→ Work required
Please copy out each of the records below word for word, omitting the pictures.

→ Stored data
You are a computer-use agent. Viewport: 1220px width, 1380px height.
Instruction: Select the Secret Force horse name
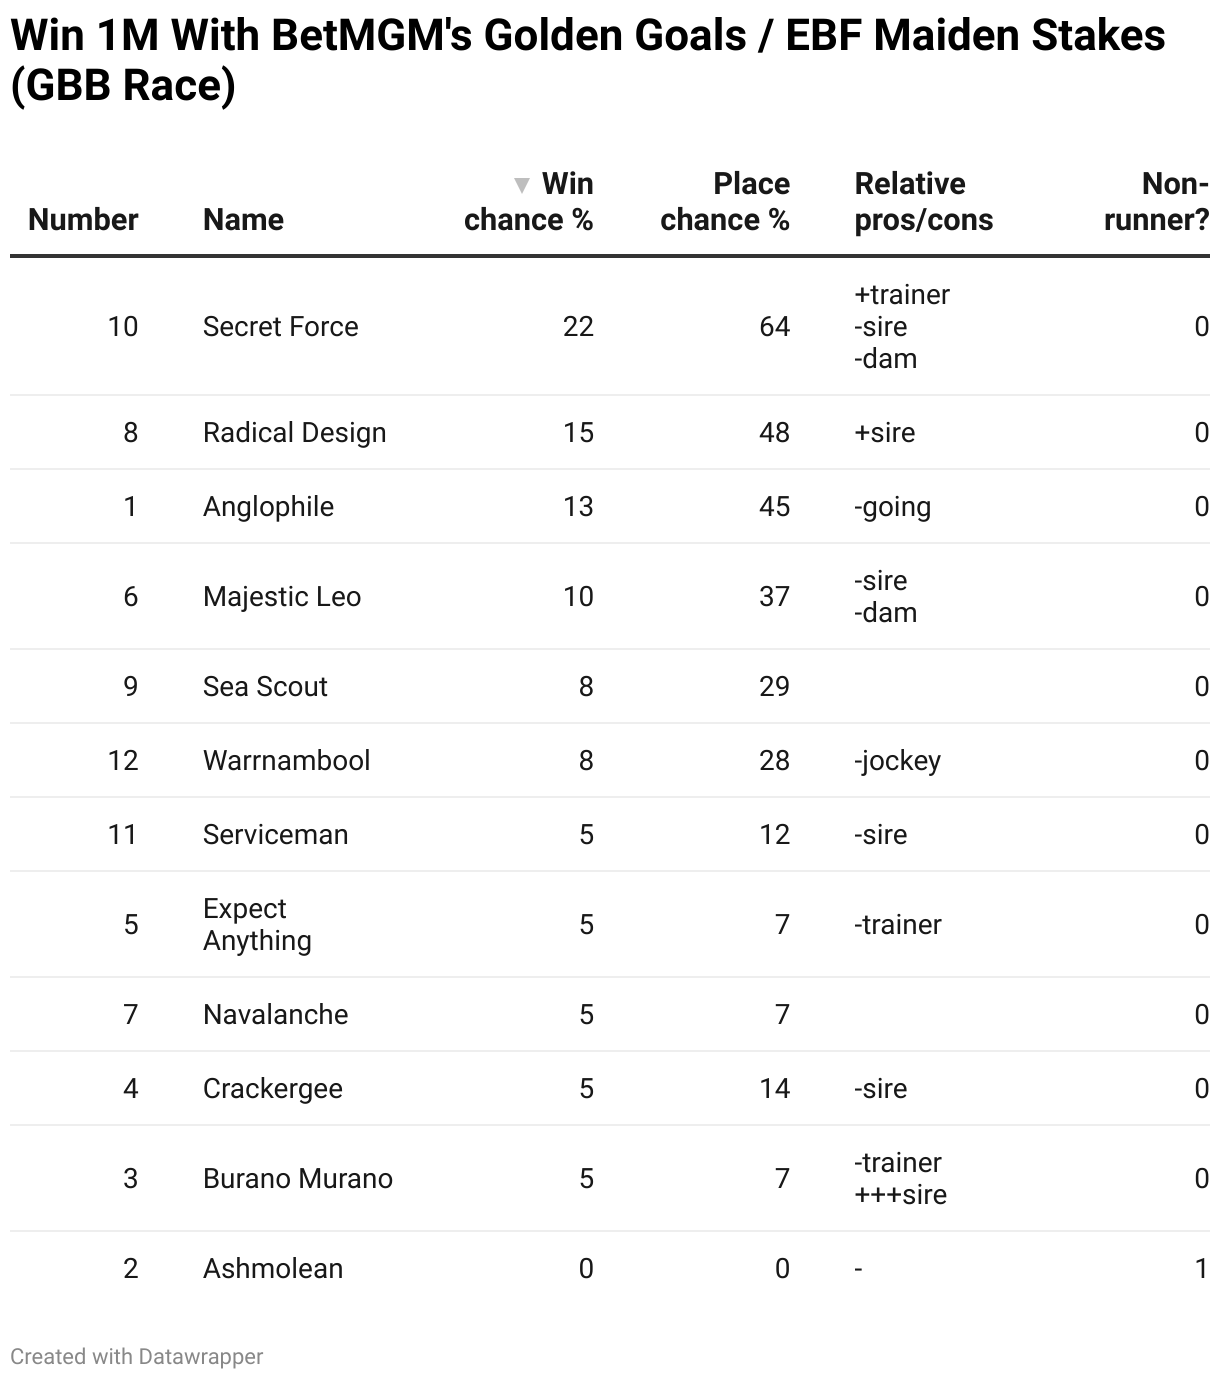[280, 327]
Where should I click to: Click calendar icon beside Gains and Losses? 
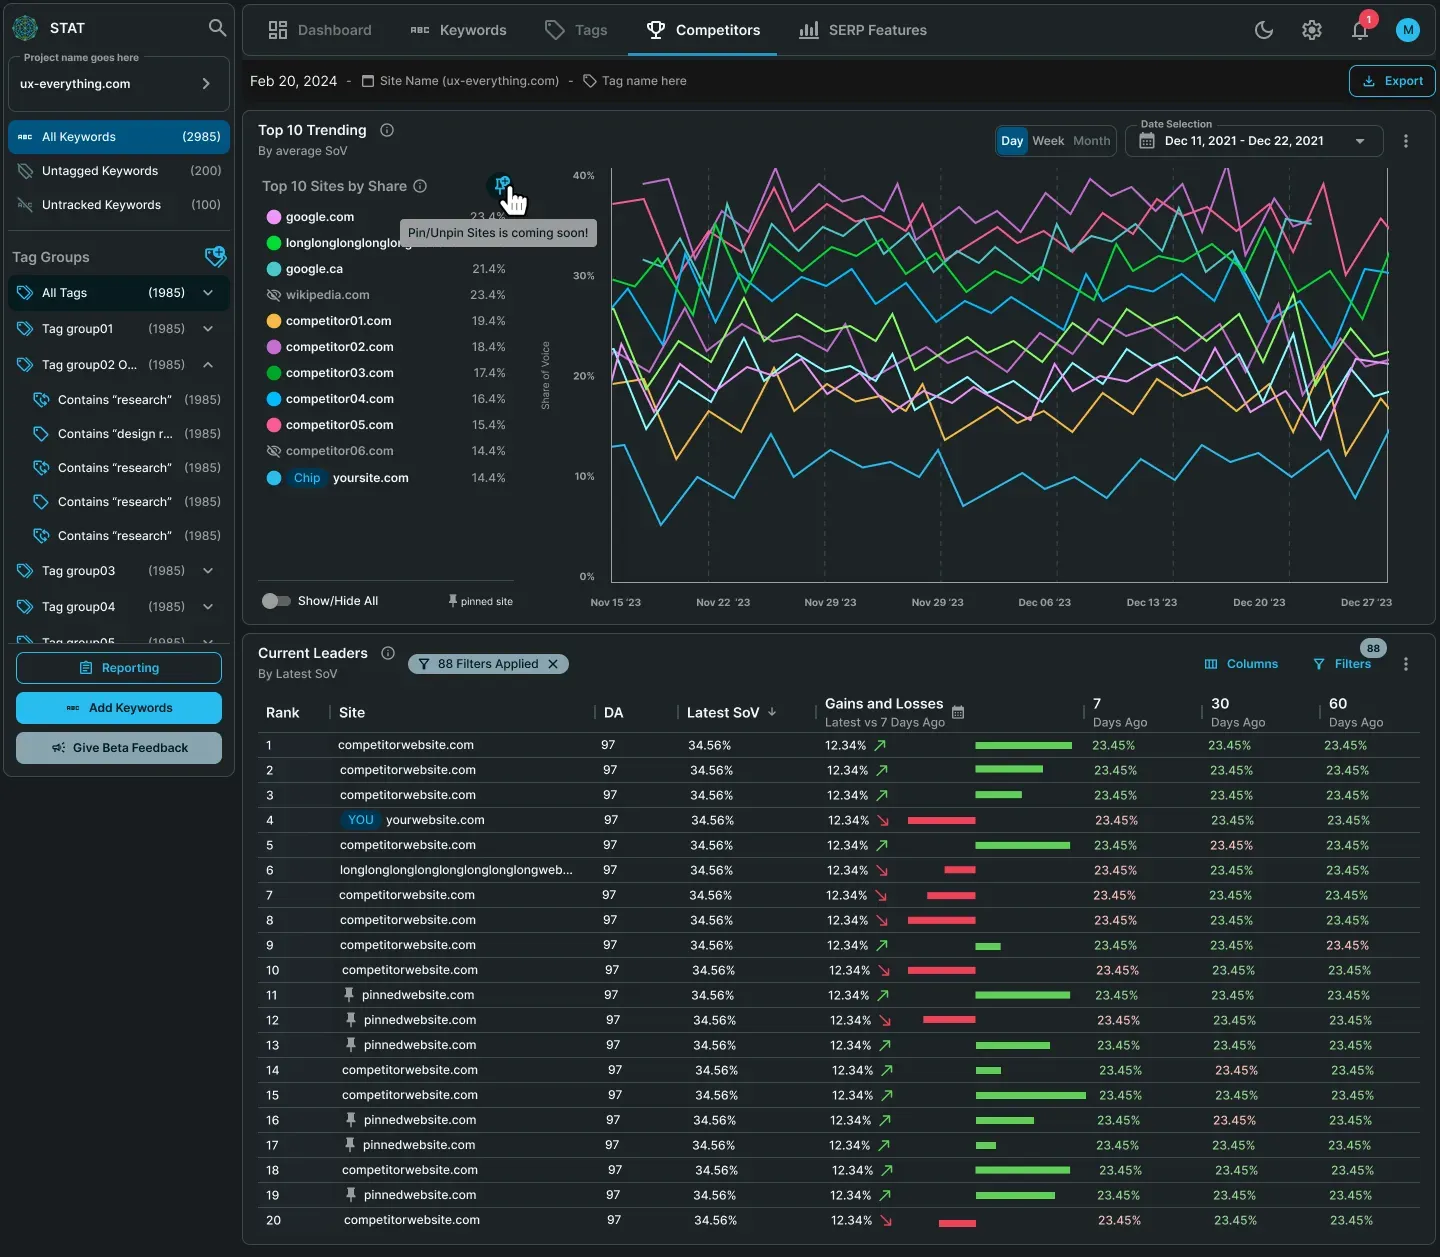(x=958, y=713)
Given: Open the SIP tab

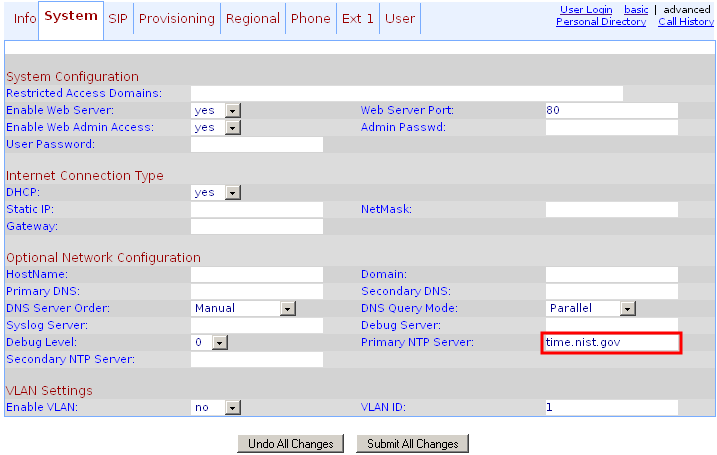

→ Solution
You are a computer-use agent. Viewport: 1220px width, 1380px height.
Instruction: Select the Secret Force horse name
[280, 327]
Where should I click to: Click calendar icon beside Gains and Losses? 
(x=958, y=713)
Given: Open the SIP tab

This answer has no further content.